The secret is that instead of creating complicated databases with lots of fields in them, it's possible to carefully design a system where CRUD are the only operations you need.

In an carefully designed CRUD system, an administrator creates a blog post, which an user can read. The user can e-mail the administrator with a typo, so the admin can update the blog post. When it has finished being useful, it can be deleted.

So far so good, but it doesn't sound particularly clever, right? Well, let's see what happens in a bit, when we add commenting to the mix.

It's all about databases...

... Specifically, about relational databases. Each of the user interactions can be mapped directly to a basic SQL statement - Create is INSERT. Read is SELECT. Update is, er, UPDATE. and Delete is, well, DELETE.

The idea is that all the information stored across a system can CRUD'ed easily, by using the bare-bone-basics of database instructions and a simple database design. The simplicity of this means that you end up with a lot of database tables with a lot of rows in them, but the strength in this simplicity is that databases are fast, and it's easy to cache simple database queries.

In practice

To continue with our example above, let's say that our intrepid site visitor wants to vote on a particular write-up. One way of doing this would be to read the current vote field from the blog post table, add one to it, and write it back to the database - but that would mean that the user can 'Vote', and 'vote' isn't one of the actions used in this solution.

Instead, when casting a vote, the user creates a vote for a post. This might sound like exactly what we did above, but from a database point of view, it's quite different: In this case, User 12 casts a vote for blog post 98, which is simply dumped into the correct database table, without first having to do reads. Add a datestamp (always handy for stats and bug hunting) and a unique ID, and you have a 4-field database table which is really quick to work with.

To tally the votes cast by a particular user, simply SELECT COUNT(*) 'votes' WHERE user=12, and it returns a number. To tally all votes cast for a particular post, you can SELECT COUNT(*) 'votes' WHERE blog_post=98, and it returns a number.

In practice, it turns out that doing many simple database queries can be faster on than doing big, juicy queries on huge tables - and it scales quite well, too. To add a comment, you don't comment on the post - you create a comment in a comments table. To subscribe to changes to a post, you don't subscribe to the post, but you create a subscription in a subscriptions table - and so forth.

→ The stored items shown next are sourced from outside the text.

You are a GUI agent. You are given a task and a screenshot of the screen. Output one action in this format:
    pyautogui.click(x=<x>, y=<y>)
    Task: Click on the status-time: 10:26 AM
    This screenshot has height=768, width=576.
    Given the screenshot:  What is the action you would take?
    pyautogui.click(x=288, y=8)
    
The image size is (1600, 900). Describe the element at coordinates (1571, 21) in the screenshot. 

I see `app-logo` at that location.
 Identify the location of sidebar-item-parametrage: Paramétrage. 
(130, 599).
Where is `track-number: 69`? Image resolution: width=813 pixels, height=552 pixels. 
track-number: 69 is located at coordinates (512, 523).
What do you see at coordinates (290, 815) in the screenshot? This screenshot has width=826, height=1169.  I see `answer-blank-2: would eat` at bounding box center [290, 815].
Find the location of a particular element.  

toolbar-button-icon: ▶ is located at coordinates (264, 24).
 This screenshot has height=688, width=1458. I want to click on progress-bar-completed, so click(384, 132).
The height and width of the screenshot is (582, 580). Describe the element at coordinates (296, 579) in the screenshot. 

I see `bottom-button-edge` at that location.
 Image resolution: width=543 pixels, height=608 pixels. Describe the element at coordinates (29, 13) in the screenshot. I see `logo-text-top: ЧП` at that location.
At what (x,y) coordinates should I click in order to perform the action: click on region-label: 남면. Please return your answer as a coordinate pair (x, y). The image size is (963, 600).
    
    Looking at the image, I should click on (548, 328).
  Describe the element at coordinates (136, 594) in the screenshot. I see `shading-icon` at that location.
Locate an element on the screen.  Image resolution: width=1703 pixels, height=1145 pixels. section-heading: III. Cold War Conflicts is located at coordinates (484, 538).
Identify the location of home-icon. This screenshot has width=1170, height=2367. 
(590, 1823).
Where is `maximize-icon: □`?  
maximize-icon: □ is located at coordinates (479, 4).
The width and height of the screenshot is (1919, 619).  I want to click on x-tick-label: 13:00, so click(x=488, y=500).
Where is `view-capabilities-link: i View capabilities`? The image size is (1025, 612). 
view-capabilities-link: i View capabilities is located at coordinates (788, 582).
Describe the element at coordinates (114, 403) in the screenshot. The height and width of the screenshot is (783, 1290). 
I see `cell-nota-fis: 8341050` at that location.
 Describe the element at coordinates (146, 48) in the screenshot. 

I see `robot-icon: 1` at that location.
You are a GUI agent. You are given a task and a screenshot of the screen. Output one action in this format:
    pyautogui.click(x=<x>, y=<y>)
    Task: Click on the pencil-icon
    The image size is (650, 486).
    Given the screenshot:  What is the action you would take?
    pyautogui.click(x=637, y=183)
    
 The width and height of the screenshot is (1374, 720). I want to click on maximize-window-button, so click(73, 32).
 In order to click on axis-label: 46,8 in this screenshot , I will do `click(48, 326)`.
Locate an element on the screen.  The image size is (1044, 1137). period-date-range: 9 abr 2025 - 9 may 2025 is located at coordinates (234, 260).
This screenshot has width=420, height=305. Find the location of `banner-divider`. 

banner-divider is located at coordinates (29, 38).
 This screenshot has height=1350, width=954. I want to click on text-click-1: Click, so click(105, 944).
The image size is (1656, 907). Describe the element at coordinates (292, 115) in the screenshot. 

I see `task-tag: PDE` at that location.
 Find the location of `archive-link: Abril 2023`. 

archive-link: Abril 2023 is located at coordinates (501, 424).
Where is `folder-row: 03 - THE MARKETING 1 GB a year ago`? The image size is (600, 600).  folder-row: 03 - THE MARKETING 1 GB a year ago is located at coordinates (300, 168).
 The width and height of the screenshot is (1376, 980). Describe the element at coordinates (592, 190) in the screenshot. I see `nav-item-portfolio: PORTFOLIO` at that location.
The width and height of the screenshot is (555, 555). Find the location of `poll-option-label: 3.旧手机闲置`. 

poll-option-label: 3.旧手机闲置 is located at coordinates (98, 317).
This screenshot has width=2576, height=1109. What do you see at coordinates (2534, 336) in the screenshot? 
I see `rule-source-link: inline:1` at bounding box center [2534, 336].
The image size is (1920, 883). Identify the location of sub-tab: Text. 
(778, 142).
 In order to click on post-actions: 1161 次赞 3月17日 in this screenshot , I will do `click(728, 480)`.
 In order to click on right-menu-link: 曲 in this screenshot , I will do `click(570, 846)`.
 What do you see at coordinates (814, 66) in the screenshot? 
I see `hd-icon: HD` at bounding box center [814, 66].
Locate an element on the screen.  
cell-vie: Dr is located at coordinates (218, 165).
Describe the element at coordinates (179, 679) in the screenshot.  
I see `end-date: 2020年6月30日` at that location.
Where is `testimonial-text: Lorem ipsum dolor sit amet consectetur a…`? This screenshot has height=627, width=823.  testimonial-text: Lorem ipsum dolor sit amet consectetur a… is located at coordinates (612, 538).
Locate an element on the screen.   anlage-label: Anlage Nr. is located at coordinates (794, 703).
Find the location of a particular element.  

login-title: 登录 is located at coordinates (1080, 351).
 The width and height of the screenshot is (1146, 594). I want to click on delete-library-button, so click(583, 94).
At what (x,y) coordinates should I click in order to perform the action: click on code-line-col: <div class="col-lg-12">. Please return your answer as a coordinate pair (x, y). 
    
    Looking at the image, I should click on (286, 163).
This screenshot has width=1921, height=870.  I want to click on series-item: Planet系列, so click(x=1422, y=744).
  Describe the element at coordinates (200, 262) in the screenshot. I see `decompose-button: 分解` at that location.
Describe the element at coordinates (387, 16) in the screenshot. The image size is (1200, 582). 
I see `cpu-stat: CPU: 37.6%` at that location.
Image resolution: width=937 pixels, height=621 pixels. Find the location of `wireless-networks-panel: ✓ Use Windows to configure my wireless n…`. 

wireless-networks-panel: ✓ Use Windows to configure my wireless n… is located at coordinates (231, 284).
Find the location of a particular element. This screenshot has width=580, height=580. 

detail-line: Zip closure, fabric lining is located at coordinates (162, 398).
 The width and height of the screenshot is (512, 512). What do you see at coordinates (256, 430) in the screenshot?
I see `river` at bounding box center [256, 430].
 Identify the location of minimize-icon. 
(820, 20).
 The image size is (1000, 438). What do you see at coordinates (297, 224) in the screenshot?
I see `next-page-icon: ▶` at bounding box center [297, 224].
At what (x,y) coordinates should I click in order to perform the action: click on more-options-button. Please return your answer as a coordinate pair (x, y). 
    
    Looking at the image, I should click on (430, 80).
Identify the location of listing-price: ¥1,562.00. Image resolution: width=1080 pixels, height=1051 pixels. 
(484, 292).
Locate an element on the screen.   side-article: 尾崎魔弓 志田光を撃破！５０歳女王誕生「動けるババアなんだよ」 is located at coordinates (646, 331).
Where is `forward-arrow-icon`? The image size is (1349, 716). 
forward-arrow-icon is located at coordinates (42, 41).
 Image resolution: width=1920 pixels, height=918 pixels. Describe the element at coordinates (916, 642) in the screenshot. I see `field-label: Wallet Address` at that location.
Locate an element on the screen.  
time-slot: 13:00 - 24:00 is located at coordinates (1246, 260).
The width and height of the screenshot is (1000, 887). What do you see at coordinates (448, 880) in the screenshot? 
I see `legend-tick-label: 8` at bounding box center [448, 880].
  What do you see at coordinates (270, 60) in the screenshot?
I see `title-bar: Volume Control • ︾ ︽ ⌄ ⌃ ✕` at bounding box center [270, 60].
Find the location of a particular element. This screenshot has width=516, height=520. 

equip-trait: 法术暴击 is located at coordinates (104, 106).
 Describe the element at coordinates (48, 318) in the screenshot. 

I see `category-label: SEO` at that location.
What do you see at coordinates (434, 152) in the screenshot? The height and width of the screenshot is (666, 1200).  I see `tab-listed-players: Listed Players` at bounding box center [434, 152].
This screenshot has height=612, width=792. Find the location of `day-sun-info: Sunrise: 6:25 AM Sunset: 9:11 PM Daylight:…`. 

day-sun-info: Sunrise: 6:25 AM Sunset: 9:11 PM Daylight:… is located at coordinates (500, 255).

A different way of working

Nobody thought to teach me about databases when I first started programming, and I've got some legacy web applications where I had a single database, with a single table, and the table would be 80 fields across. Don't get me wrong, it worked fine, but the problem is that adding more functionality, and readability of legacy code, becomes cumbersome enough that it becomes a hurdle to ongoing development.